### Problem requirements
Exactly the lines from the one containing "Disable the upper blue enabled toggle" through the final line of the data below, with pictures omitted, make up the answer.

### Stored records
=== Begin Enclosure ===

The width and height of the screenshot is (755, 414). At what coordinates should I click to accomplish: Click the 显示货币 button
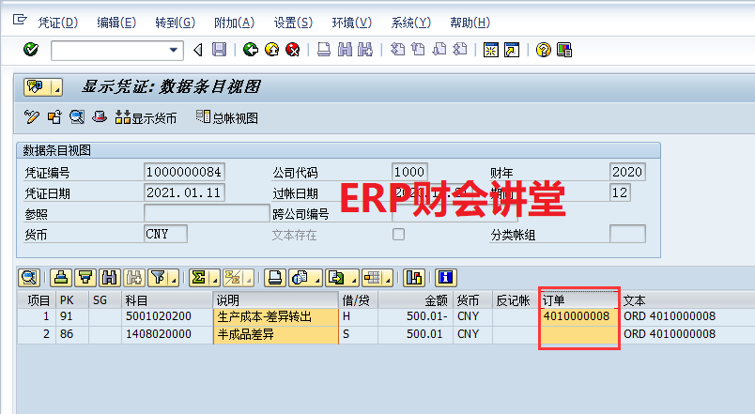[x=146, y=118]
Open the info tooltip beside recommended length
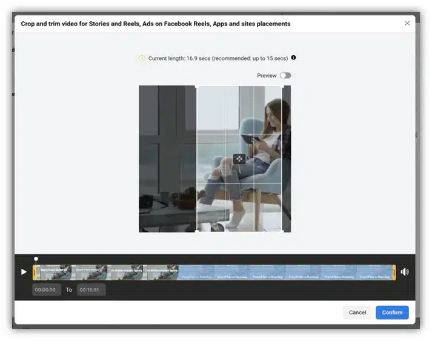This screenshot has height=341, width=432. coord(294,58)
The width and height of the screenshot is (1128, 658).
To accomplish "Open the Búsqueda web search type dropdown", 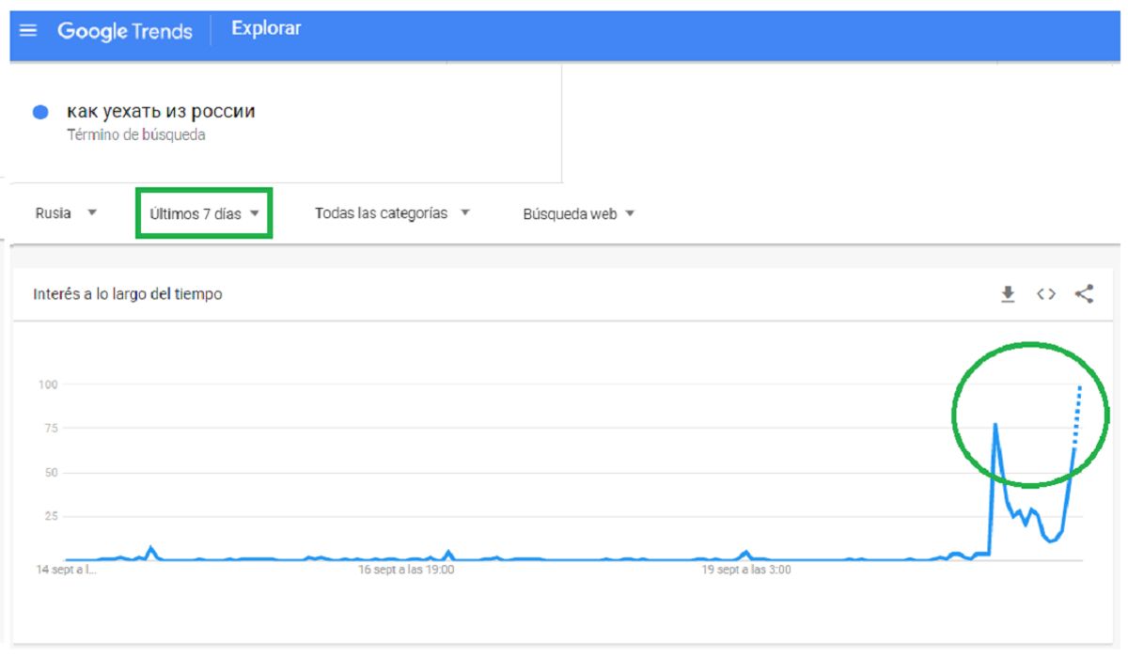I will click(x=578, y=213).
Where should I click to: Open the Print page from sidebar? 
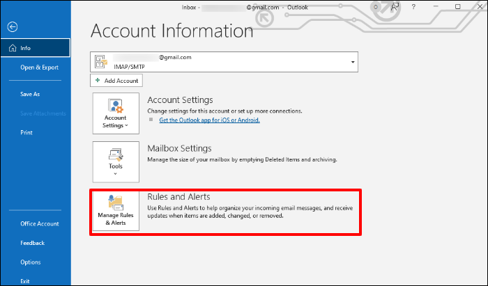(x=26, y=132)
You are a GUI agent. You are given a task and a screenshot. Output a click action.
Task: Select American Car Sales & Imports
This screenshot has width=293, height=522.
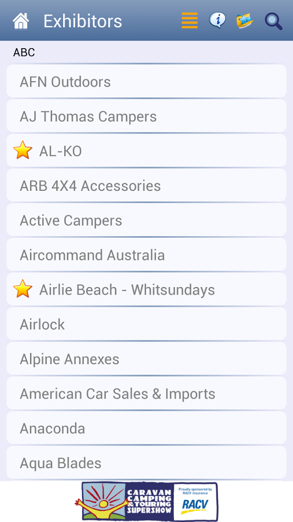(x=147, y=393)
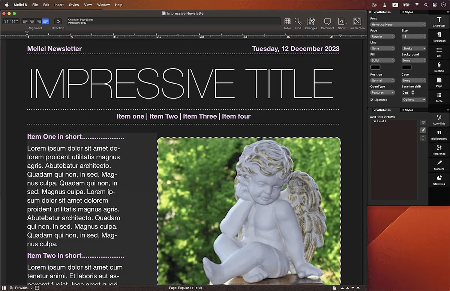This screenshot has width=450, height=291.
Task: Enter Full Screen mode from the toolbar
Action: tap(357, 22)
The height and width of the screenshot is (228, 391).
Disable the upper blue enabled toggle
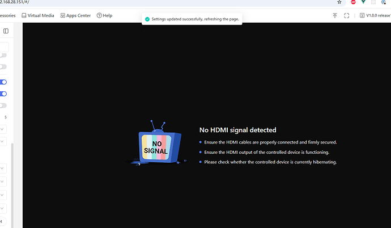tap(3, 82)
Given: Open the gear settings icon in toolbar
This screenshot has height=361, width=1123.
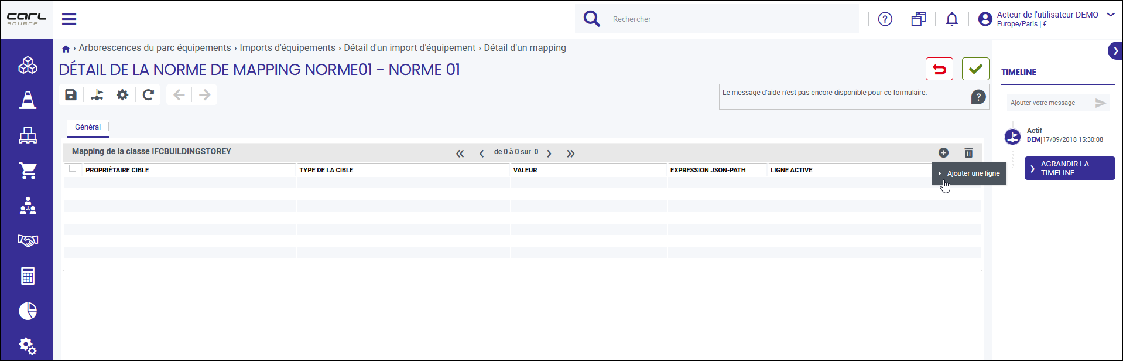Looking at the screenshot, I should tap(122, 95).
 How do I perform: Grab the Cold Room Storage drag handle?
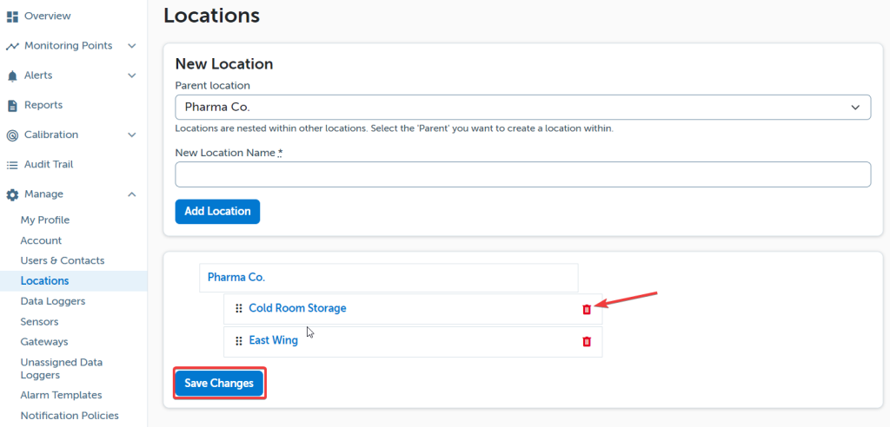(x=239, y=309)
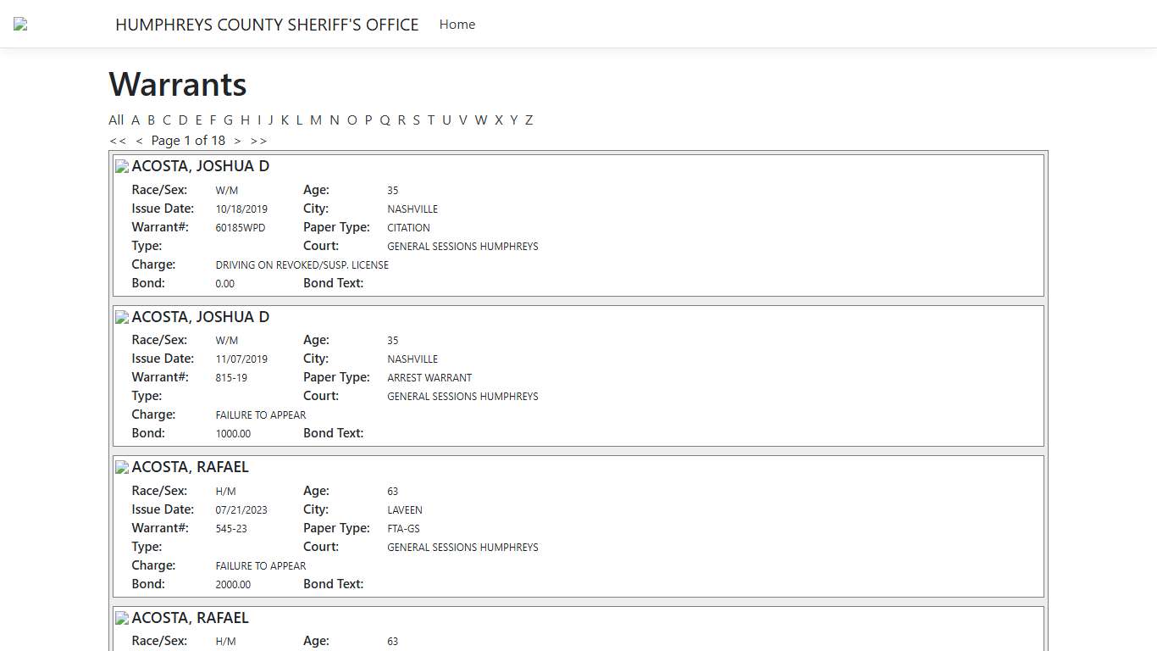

=== End Enclosure ===

### Answer box
Disable the upper blue enabled toggle
tap(3, 82)
Given: Open the gear settings icon in toolbar
This screenshot has height=361, width=1123.
Looking at the screenshot, I should tap(122, 95).
 How do I perform: Grab the Cold Room Storage drag handle?
(x=239, y=309)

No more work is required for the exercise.